Vítima que se tornou adulta
Um colega magistrado me trouxe uma situação concreta que ilustra a complexidade do tema: uma vítima foi ouvida, quando criança, sob o rito do DE. Contudo, anos depois, o processo foi anulado pelo Tribunal de Justiça, que determinou a colheita de novo depoimento. Ocorre que, agora, a depoente já possui mais de 21 anos. A questão que se coloca é: qual procedimento adotar para a nova oitiva, o depoimento especial ou o tradicional?
Minha reflexão se desenvolve em três passos:
- o critério legal é a idade do depoente ao tempo do ato (e não ao tempo da realização da audiência). Se a lei se destina à oitiva de crianças e adolescentes, e a pessoa a ser ouvida agora é uma adulta com mais de 21 anos, a interpretação literal levaria à conclusão de que o novo depoimento deveria seguir o rito comum do Código de Processo Penal.
- entretanto, como defendi ao longo deste artigo, o juiz pode ir além da literalidade. No caso concreto, considerando que a vítima não apenas vivenciou o trauma original quando criança, mas também já passou pela experiência de um DE, submetê-la, agora, a um procedimento tradicional, mais hostil e direto, sobre os mesmos fatos, pode redundar em sua revitimização. Assim, sempre analisando as circunstâncias do caso concreto, o magistrado pode decidir, fundamentadamente, com a finalidade de zelar pela dignidade da vítima, pela realização de um novo DE.

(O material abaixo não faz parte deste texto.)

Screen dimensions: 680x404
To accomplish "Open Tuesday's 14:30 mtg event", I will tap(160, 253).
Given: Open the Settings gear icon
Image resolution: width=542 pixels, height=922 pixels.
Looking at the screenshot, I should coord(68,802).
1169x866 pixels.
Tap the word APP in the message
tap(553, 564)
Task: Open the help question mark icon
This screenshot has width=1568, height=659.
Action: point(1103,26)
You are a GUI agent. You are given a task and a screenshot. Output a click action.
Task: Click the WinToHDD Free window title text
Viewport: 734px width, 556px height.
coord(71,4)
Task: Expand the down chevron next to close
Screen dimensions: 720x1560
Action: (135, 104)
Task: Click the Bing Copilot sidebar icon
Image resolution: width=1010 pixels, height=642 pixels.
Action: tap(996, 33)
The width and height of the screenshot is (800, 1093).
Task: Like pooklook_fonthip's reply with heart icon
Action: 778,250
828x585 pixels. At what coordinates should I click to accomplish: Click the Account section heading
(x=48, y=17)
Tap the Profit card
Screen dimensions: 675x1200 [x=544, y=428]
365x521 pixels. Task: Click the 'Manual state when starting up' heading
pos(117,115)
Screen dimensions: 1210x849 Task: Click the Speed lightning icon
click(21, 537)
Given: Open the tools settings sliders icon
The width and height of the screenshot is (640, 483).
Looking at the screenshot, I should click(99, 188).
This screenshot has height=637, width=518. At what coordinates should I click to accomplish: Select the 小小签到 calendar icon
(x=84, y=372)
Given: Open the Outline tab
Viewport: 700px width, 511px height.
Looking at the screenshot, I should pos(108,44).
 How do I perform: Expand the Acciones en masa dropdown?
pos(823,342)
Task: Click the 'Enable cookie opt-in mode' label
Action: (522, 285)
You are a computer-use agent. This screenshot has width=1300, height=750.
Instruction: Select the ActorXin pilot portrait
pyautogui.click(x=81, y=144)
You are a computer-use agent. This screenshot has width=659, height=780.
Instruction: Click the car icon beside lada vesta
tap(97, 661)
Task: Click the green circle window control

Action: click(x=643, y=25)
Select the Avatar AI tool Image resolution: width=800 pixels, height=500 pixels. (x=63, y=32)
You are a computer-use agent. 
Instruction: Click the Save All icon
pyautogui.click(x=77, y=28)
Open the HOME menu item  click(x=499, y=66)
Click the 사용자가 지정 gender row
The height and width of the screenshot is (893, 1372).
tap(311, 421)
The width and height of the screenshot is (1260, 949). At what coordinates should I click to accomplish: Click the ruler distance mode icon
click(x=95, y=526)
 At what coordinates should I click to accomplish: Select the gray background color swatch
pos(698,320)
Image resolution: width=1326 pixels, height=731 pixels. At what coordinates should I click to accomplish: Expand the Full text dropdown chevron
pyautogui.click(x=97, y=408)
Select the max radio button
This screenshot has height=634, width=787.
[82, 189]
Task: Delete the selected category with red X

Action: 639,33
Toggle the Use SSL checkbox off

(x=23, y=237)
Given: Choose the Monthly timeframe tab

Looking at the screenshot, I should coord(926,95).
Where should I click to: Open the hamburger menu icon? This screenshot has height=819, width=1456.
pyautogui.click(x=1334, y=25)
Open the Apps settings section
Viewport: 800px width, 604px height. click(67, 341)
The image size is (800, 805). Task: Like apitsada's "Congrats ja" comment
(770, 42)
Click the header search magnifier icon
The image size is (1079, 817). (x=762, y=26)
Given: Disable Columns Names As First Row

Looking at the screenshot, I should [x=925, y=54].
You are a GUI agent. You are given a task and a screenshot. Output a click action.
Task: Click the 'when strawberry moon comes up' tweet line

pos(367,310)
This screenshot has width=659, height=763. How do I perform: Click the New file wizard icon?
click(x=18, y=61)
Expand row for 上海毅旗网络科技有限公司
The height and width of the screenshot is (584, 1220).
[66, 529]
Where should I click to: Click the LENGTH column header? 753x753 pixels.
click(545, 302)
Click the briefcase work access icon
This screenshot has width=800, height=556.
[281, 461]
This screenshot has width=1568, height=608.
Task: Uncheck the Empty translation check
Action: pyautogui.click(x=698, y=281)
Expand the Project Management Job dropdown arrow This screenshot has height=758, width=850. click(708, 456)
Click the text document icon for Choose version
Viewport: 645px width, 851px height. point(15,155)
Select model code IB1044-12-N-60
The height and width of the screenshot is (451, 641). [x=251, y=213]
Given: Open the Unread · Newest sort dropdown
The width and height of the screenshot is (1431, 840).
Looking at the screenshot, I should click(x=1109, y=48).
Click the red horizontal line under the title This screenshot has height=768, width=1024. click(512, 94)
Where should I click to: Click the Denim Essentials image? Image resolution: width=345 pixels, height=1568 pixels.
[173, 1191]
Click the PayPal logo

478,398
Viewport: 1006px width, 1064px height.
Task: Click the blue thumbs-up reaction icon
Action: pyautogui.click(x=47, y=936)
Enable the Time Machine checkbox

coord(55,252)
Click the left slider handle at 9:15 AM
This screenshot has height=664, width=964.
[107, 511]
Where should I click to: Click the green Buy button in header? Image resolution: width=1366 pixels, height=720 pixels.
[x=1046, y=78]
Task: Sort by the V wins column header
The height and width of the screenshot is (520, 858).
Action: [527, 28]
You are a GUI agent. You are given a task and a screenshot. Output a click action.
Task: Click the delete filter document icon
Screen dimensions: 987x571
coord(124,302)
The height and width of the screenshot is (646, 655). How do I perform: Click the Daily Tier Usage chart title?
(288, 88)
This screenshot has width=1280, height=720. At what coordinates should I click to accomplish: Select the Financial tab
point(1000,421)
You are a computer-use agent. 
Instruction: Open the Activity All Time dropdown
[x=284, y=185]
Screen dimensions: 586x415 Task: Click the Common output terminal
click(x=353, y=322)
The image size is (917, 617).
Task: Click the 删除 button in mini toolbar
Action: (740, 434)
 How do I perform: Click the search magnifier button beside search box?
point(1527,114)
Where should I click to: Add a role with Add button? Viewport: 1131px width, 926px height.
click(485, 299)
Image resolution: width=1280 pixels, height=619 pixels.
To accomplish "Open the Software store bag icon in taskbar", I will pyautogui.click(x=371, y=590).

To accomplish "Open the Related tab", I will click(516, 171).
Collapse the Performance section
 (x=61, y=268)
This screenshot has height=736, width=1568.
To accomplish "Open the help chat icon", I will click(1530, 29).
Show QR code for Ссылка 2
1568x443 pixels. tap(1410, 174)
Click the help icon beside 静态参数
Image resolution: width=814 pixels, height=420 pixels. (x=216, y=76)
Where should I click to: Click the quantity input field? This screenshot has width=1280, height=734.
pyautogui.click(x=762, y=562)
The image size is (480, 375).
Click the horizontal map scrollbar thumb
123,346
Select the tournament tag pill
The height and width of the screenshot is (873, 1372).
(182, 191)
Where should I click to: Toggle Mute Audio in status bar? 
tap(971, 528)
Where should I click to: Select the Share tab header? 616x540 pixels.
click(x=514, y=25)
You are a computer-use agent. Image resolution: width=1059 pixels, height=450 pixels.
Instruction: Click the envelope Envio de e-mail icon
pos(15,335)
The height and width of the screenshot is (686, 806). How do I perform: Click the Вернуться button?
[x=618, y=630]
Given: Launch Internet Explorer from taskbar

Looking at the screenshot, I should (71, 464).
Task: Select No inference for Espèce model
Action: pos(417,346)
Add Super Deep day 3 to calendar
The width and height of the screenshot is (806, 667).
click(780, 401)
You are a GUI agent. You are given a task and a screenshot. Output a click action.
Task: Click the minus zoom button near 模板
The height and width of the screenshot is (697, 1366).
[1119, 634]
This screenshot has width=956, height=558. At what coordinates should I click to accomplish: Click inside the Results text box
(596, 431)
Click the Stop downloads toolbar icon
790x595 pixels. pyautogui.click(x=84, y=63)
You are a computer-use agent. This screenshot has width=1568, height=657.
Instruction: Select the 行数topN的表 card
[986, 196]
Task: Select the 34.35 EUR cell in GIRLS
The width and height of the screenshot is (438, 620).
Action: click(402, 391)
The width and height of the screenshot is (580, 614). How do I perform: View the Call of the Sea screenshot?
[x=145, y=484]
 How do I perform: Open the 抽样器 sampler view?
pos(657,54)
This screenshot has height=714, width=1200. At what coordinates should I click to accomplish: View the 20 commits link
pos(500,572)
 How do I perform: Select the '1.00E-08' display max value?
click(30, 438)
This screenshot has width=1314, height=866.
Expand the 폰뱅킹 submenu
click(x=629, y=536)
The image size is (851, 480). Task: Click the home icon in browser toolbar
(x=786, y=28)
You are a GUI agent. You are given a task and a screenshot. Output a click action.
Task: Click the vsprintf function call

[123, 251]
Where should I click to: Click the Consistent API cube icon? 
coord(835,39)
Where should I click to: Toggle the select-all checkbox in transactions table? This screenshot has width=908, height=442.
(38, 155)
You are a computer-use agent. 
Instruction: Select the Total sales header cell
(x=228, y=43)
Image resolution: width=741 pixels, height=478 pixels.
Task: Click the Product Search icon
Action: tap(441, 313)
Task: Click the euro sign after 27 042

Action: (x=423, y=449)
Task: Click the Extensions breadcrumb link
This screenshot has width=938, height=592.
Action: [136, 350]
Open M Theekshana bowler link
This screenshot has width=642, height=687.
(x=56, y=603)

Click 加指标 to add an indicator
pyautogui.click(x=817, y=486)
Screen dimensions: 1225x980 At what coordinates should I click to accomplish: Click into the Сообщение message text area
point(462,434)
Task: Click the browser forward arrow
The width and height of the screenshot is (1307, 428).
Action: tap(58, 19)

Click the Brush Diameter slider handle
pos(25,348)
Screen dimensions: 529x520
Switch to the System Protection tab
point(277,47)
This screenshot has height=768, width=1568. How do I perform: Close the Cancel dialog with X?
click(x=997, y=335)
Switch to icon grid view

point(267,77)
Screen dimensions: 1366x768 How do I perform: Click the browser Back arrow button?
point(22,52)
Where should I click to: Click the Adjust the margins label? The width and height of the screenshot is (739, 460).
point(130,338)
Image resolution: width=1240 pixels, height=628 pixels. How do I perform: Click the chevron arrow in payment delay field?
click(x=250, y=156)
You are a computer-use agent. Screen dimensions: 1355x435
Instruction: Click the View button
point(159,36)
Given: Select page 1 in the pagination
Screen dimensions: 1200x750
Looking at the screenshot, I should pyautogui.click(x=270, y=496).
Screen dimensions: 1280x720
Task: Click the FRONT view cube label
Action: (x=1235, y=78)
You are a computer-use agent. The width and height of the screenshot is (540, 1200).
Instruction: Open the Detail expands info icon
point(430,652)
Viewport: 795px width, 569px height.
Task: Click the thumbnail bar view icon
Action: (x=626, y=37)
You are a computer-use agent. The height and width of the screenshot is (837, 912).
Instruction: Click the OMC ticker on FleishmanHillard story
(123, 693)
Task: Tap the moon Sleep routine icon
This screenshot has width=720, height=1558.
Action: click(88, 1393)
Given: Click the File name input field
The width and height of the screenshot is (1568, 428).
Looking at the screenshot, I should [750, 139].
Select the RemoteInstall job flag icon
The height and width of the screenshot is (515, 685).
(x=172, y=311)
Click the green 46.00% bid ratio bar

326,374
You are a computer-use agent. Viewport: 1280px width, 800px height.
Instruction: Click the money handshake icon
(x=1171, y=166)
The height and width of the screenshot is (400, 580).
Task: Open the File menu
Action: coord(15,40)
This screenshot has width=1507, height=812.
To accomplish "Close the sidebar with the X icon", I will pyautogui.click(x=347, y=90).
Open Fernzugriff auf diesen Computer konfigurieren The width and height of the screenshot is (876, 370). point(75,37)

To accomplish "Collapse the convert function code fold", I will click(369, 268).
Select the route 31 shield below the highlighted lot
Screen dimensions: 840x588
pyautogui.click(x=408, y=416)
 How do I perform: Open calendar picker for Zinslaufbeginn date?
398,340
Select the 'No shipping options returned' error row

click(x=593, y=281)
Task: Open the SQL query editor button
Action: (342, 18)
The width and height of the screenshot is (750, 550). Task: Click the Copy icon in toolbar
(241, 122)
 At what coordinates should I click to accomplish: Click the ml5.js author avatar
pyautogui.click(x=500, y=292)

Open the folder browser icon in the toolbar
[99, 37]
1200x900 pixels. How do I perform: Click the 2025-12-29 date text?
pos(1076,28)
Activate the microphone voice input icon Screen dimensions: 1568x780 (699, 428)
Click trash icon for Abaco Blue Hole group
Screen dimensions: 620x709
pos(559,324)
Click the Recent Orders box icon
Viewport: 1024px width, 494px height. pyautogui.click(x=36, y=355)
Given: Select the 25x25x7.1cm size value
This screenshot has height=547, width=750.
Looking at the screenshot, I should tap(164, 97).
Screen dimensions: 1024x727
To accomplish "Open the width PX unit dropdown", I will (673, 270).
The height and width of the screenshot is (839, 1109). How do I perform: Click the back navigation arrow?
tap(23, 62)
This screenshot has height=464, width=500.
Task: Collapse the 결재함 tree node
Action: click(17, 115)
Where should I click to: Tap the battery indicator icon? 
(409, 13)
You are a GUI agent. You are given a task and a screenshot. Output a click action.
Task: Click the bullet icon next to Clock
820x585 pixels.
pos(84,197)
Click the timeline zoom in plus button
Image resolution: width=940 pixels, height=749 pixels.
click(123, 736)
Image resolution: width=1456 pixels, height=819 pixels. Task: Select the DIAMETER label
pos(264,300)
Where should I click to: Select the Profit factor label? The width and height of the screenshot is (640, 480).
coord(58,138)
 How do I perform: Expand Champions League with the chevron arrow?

- caso o magistrado opte pela realização de um novo DE, deve atentar para um requisito crucial. A repetição do ato, ainda que determinada pela instância superior, submete-se ao que dispõe o art. 11, §2º, da Lei nº 13.431/2017. A norma exige dois requisitos cumulativos: a justificação da imprescindibilidade (atendida pela decisão do Tribunal) e a concordância da vítima ou testemunha. Portanto, a depoente, agora adulta, deve consentir expressamente em ser ouvida novamente nesse formato.
Conclusão
A resposta à pergunta que titula este artigo revela uma incômoda tensão entre a letra fria da lei e o espírito da justiça. Formalmente (de lege lata), a Lei nº 13.431/2017 restringe o depoimento especial a crianças e adolescentes, com uma exceção facultativa para jovens de 18 a 21 anos. Contudo, a lógica protetiva que anima a lei clama por uma aplicação mais ampla que alcance outras pessoas em condição de especial vulnerabilidade, como as vítimas de violência sexual e doméstica.